Most years on December 31st I’ve struggled to stay awake to see the new year in, and then marked the occasion with a wee dram and shortbread [not sure how those two fit together!]. There’s also been the New Year resolution thing. If social media is any guide there seems to be little thought given to New Year resolutions – they are a form of wishful thinking done in the hours, or minutes, beforehand.
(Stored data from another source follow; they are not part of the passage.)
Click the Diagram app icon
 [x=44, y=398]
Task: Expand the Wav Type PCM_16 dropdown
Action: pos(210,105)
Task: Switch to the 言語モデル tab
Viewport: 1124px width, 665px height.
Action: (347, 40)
Matariki, on the other hand, offers us a different metaphor for thinking about resolutions. It offers the metaphor of planting – taking a seed from the fields and forests of hospitality, kindness, and compassion, putting it in the right sort of prepared ground, watering and fertilizing it, maybe staking it later when it grows, and keeping it safe from hungry insects. In other words we undertake actions now that will in time, with the right care, bring results. But the results aren’t instantaneous, and will take much work and attention.
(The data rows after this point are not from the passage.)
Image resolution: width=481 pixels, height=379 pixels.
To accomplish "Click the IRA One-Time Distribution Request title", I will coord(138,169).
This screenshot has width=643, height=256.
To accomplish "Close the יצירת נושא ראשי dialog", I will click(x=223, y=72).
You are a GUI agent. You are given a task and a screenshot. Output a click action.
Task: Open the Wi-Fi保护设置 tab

In this house of our tupuna Jesus we are encouraged to do this sort of dreaming. Indeed this sort of dreaming is a prayer. We dream of ‘God’s kingdom/queerdom come’ – not in an end-of-time drop-from-the-skies apocalypse – but something that we plant, tend, and help bring to fruition.
The scripture reading today from Matthew 6 asks us: ‘Why do we worry?’ It is usually because we are afraid. We are afraid of insecurity and loss and pain and others’ criticisms. Matthew tells us to set aside our fears [park them in the garage], trust that they will be resolved in time, and dream/plant the coming of God’s reign – prepare the ground and plant the seeds of it in your own life and places where you have some influence.
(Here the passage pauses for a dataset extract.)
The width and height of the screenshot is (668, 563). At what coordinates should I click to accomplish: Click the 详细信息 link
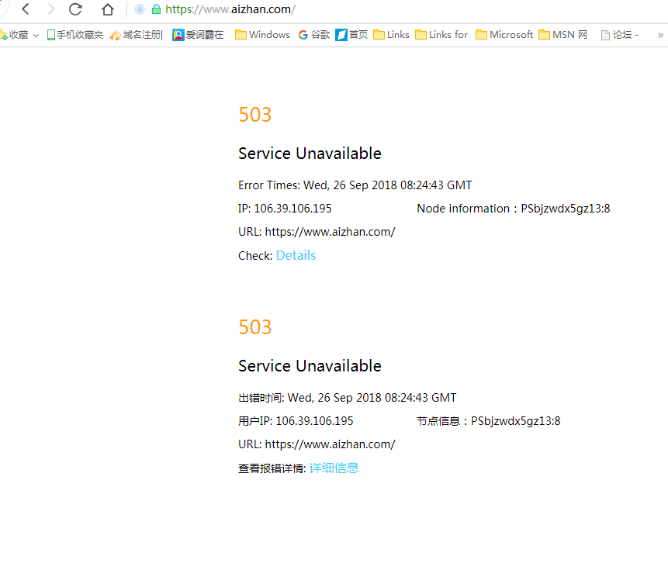pos(334,468)
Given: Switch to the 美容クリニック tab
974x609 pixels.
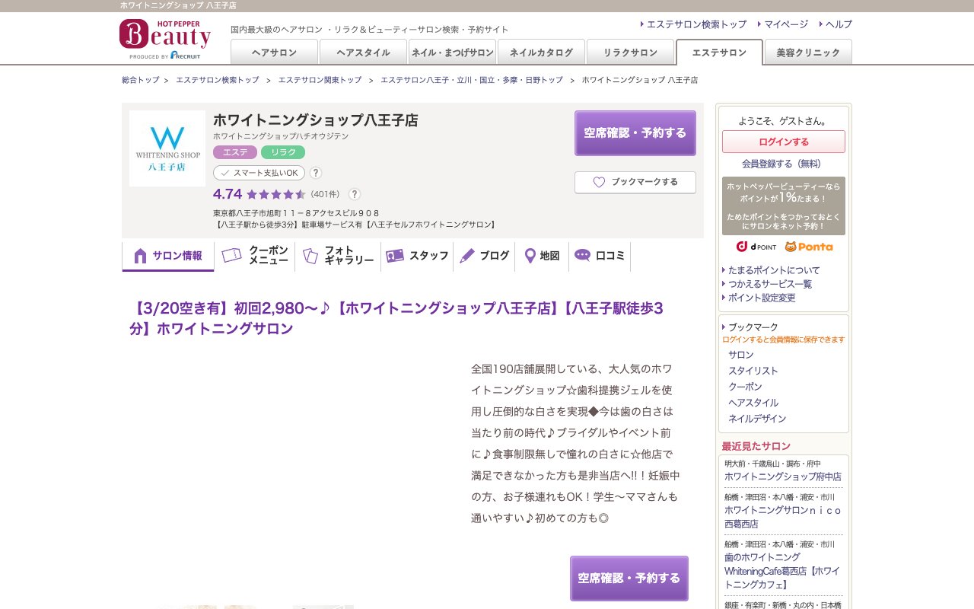Looking at the screenshot, I should (x=808, y=52).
One way to express joy at Matariki is to engage in Nga-Mahi-a-te-Rehia, the “arts of pleasure”, namely singing, dancing, weaving, carving, problem-solving, story-telling, feasting, and game playing. During this period of joyful abundance tribes throughout Aotearoa, without exception, historically placed their greatest emphasis on kite flying. As a community we sing, pray, think, care, help, eat, seek, and make. It’s probably ‘making’ that many of us do the least of.
When did you last make a kite? Kites are a form of joy that encourages our dreams. The wind, seemingly miraculously, catches the kite and lifts it into the heavens. There, with some help from us, it stays bobbing and weaving and soaring. Kites are a symbol of the connection between our grounded selves and the mysterious beyond.
Jesus came to be called by the community of John: ‘the light of the world’. Dreaming in the body of our tupuna Jesus resonates too with the Matariki theme of light – the light given us by our ancestors in the past, the light of the guiding stars. It is our responsibility to be bearers of light in our time, and to pass it on to those who would follow. As Matthew said in our first reading today: ‘Let your light shine before others’.
At this Matariki season we may ask: Where is the light leading us? Can we turn aside, go off-track like Moses did, follow our curiosity to something new and something that would be demanding? There is an old proverb: the best time to plant a tree was 20 years ago, the second best time is now. What will we resolve to do this New Year ahead?